"Ikut aku kekantor." Gilang memberikan sebuah paper bag pada Risa.
"Selamat pagi, Kakak ipar. Kenalkan, aku Gio." Seorang remaja tiba-tiba masuk ke dalam kamar Gilang.
"Minggat, Lo." Gilang melempar sebuah sisir pada remaja itu.
"Gue cuma mau kenalan sama Kakak ipar aja, kali, Kak. Masa nggak boleh?"
"Minggat, gue bilang."
"Dasar pelit." Remaja itu pergi meninggalkan kamar Gilang sambil terus mengomel.
"Kak, dia ...."
"Gio, adikku." Gilang menjawab singkat.
Risa manggut-manggut mendengar penjelasan Gilang. Perempuan itu segera berganti pakaian karena takut Gilang kembali marah.
Sebenarnya Risa ingin merajuk atas sikap Gilang tadi malam, tapi saat dia menyadari bahwa pernikahan mereka tidak dilandasi cinta dan tujuan yang jelas, dia pun menganggap ucapan Gilang tadi malam suatu peringatan untuknya agar tidak banyak berharap pada pernikahan mereka.
"Sarapan di kantor saja." Gilang langsung menyeret Risa keluar kamar membuat perempuan itu mendengkus kesal.
"Tak bisakah Kakak berjalan lamban?" Risa setengah berlari menuruni anak tangga.
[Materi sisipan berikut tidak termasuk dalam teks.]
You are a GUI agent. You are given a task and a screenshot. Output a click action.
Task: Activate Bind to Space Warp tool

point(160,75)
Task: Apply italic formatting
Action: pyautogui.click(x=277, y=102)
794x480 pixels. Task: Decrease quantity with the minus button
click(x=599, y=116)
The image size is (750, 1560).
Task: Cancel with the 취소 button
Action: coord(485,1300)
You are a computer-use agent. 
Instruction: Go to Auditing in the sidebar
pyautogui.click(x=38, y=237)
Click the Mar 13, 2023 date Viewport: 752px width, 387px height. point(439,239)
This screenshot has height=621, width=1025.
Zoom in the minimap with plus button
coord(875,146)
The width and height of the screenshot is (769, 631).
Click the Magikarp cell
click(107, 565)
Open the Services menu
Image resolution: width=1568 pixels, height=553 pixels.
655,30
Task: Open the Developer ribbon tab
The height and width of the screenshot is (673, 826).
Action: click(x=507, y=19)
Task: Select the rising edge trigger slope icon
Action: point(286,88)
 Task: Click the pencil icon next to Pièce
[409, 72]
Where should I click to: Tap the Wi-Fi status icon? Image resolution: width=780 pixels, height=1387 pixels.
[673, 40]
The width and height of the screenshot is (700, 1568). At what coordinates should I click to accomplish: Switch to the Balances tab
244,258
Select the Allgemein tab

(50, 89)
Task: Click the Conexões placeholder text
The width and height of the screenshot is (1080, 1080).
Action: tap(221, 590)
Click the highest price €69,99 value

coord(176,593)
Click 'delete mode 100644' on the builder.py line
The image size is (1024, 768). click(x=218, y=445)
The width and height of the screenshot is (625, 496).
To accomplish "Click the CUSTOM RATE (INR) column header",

Hatinya yang tadi malam kesal, pagi ini semakin kesal karena Gilang selalu menyeretnya.
"Kakiku panjang." Gilang terus melangkah tanpa peduli Risa yang setengah berlari mengimbangi langkahnya.
"Gilang, mau kemana kamu?" Nyonya Adiguna menyambut Gilang di bawah tangga.
"Ke kantor."
"Dengan mengajak Risa?"
"Tentu."
"Tidak, Gilang. Apa kata orang-orang di kantor nanti kalau sampai kamu membawa Risa?"
"Aku tidak peduli." Gilang menyeret Risa mengikuti langkahnya meskipun ibunya terus berteriak dengan kencang.
Gilang fokus membawa mobil tanpa bersuara meskipun Gio berkali-kali bertanya.
"Lo bisa diam nggak?" Gilang akhirnya menatap tajam pada Gio membuat remaja itu cemberut.
"Kak Risa kok mau sih nikah sama dia? Lelaki dingin. Ngomong aja irit banget." Gio menoleh ke arah belakang melalui kaca spion.
Risa hanya terdiam. Dia pun sebenarnya tidak ingin menikah dengan lelaki es seperti Gilang yang bahkan tidak mengajak berbicara atau bertanya barang sepatah kata.
Namun jika takdir berkata lain, dia harus berbuat apa? Selain menerima takdir tersebut dengan lapang dada.
"Bukan urusan Lo." Gilang menyahut membuat Gio kembali tersenyum kecut.
Gilang menurunkan Gio di halaman sekolah yang Risa kenal. Ternyata Gio satu sekolah dengan Della, anak Tante Tika yang cukup dekat dengan Risa.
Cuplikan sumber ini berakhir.